Safety will influence more than regulatory approval. Clinicians may be reluctant to move patients from well-tolerated oral nucleoside or nucleotide analogue therapy into a complex curative regimen unless the expected probability of durable cure is sufficiently high. BRII-179-based immune profiling could help manage that trade-off by identifying participants most likely to benefit before they receive the full combination.
How the elebsiran arbitration creates an unusually direct threat to Phase 3 development
The most immediate obstacle is not clinical. Brii Biosciences Limited has stated that it cannot invest in a phase 3 study involving elebsiran until its arbitration with Vir Biotechnology is satisfactorily resolved.
The dispute concerns alleged contractual breaches related to transferring elebsiran manufacturing technology to Brii Bio or its contractors. Brii Biosciences Limited is seeking performance of the technology-transfer obligations and damages, while the eventual outcome and timing remain uncertain.
This creates a development bottleneck because preliminary alignment with China’s Center for Drug Evaluation does not by itself provide a viable registrational programme. Phase 3 development requires reliable clinical supply, validated manufacturing processes, technology access and a credible path to commercial-scale production.
Even strong durability data may therefore fail to trigger immediate phase 3 initiation. A prolonged dispute could delay regulatory development, increase costs and allow competing functional cure programmes to move further ahead.
Brii Bio owns the intellectual property and manufacturing rights associated with BRII-179, giving it control over the immune-priming component. Its dependence on elebsiran remains the weaker link. The longer-term strategic question is whether BRII-179 could be combined with another antigen-reducing agent if access to elebsiran cannot be secured on workable terms.

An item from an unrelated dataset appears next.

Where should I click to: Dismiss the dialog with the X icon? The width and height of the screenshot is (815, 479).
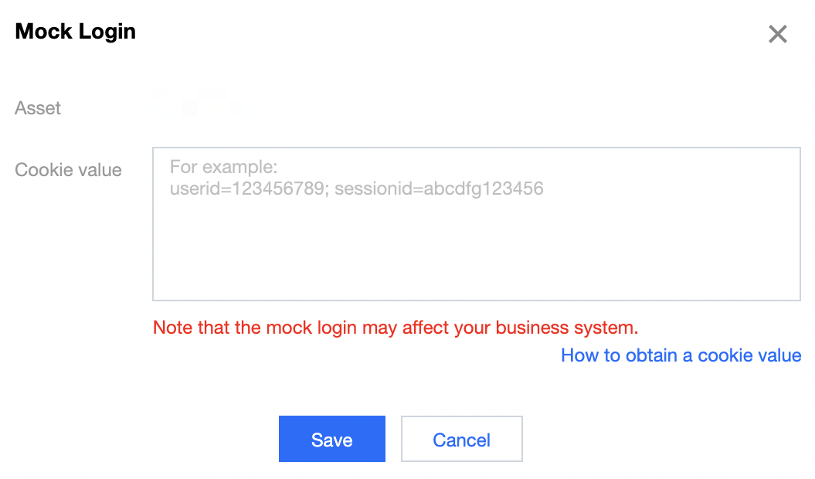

What clinicians and regulators will need to see before ENRICH can support registration
The next major dataset must establish the proportion of participants who maintain HBsAg loss after treatment, the durability of hepatitis B virus DNA suppression and the number able to discontinue background nucleoside or nucleotide analogue therapy safely.
Regulators will also need clearer evidence that BRII-179 adds value beyond elebsiran and pegylated interferon alfa. A pivotal study should isolate the contribution of each component, use appropriate control groups and prospectively define the patient population most likely to benefit.
The ENRICH results have nevertheless resolved an important development question. Sequencing BRII-179 before antigen-reducing and interferon therapy appears more promising than administering all three products concurrently. Attempts to shorten interferon exposure also appear to sacrifice efficacy within the tested regimen.
Brii Biosciences Limited now has a preferred clinical strategy, but not yet a registrational package. Durable follow-up, complete safety data, regulatory agreement and resolution of the elebsiran manufacturing dispute will determine whether the programme advances from a persuasive Phase 2b signal into a credible late-stage functional cure candidate.